Center for Brains, Minds and Machines, MIT, Cambridge, MA, 02139, USA.
Nat Commun. 2019 Nov 8;10(1):5096. doi: 10.1038/s41467-019-12893-0.
Sound sources in the world are experienced as stable even when intermittently obscured, implying perceptual completion mechanisms that "fill in" missing sensory information. We demonstrate a filling-in phenomenon in which the brain extrapolates the statistics of background sounds (textures) over periods of several seconds when they are interrupted by another sound, producing vivid percepts of illusory texture. The effect differs from previously described completion effects in that 1) the extrapolated sound must be defined statistically given the stochastic nature of texture, and 2) the effect lasts much longer, enabling introspection and facilitating assessment of the underlying representation. Illusory texture biases subsequent texture statistic estimates indistinguishably from actual texture, suggesting that it is represented similarly to actual texture. The illusion appears to represent an inference about whether the background is likely to continue during concurrent sounds, providing a stable statistical representation of the ongoing environment despite unstable sensory evidence.
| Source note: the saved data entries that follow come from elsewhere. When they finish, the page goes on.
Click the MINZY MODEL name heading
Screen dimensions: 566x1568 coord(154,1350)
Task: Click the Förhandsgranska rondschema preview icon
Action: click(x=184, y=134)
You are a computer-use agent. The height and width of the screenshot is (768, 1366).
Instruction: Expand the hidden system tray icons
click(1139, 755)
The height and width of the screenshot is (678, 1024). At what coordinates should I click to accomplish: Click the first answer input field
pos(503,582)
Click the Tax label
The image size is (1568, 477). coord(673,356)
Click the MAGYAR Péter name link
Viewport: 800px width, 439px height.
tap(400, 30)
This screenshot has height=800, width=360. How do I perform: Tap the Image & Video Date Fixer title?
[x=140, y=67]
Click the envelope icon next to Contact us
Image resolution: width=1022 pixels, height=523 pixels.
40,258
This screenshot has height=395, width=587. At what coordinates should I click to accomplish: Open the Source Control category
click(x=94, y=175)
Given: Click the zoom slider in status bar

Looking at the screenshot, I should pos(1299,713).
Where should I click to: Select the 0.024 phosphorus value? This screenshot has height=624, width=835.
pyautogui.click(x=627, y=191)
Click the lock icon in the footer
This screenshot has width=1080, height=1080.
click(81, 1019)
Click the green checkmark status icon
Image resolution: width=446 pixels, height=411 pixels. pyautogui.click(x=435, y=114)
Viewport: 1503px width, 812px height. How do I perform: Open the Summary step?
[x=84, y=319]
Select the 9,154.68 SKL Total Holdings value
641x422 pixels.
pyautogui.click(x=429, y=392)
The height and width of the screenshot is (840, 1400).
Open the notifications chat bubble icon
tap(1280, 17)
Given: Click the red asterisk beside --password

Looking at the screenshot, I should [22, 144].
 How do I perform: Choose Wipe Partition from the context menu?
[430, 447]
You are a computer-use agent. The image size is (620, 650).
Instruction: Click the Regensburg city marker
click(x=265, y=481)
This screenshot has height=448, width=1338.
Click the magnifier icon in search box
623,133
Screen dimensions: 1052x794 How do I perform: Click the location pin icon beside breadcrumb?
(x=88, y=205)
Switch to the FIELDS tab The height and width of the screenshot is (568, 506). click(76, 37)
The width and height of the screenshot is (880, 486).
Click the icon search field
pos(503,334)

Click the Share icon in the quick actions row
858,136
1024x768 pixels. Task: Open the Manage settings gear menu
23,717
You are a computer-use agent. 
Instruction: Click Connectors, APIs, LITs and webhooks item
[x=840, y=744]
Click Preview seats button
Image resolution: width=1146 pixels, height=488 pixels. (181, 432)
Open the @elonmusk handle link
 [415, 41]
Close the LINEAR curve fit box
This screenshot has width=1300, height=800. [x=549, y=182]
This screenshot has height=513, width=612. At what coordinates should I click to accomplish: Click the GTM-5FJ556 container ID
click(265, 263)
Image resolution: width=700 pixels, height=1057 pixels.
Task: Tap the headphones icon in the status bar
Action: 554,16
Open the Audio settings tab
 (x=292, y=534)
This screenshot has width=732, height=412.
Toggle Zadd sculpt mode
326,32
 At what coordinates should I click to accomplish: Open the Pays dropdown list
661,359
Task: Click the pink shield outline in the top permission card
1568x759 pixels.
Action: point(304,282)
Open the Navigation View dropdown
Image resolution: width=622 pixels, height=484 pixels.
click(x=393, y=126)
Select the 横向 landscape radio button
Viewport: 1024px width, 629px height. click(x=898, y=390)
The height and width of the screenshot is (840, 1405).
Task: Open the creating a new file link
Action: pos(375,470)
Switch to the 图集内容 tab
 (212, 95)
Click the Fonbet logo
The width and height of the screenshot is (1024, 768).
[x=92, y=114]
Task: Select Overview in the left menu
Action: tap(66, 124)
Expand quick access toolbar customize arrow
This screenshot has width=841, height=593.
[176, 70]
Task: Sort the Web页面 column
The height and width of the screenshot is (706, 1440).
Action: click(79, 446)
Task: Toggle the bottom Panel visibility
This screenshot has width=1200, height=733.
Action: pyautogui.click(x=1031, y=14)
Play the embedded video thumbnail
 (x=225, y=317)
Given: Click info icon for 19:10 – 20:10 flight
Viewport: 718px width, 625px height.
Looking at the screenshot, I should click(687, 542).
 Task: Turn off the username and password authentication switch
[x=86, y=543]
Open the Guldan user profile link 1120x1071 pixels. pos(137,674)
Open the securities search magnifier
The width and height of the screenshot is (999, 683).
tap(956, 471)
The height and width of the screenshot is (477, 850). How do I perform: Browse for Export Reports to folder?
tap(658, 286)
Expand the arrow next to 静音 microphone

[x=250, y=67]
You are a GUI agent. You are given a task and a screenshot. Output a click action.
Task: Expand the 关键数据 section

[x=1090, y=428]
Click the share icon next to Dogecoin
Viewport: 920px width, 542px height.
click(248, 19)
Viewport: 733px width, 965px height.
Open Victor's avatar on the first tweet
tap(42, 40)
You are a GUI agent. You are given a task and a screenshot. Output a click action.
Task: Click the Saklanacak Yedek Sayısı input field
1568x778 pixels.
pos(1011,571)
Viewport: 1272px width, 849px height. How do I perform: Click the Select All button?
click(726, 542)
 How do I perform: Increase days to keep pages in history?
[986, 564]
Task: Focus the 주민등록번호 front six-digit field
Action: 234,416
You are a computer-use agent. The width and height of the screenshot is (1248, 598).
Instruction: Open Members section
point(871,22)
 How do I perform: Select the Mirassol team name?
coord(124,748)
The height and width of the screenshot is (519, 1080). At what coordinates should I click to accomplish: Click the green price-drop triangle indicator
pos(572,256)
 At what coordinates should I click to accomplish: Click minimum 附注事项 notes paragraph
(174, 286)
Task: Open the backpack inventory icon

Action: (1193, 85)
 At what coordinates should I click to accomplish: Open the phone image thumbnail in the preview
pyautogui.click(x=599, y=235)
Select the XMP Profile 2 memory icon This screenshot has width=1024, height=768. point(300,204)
即使间歇性地被遮挡,世界上的声源也会被体验为稳定的,这暗示了感知完成机制可以“填补”缺失的感觉信息。我们展示了一种填补现象,即大脑在几秒钟的时间内,当背景声音(纹理)被另一个声音打断时,会根据背景声音的统计信息进行外推,产生生动的虚幻纹理感知。与之前描述的完成效应不同,1)由于纹理的随机性,外推声音必须在统计上定义,2)该效应持续时间更长,能够进行内省,并有助于评估基础表示。虚幻纹理对后续纹理统计估计的偏差与实际纹理无法区分,这表明它与实际纹理的表示方式相似。这种错觉似乎代表了一种关于背景在并发声音中是否可能继续的推断,尽管感官证据不稳定,但它为持续的环境提供了一个稳定的统计表示。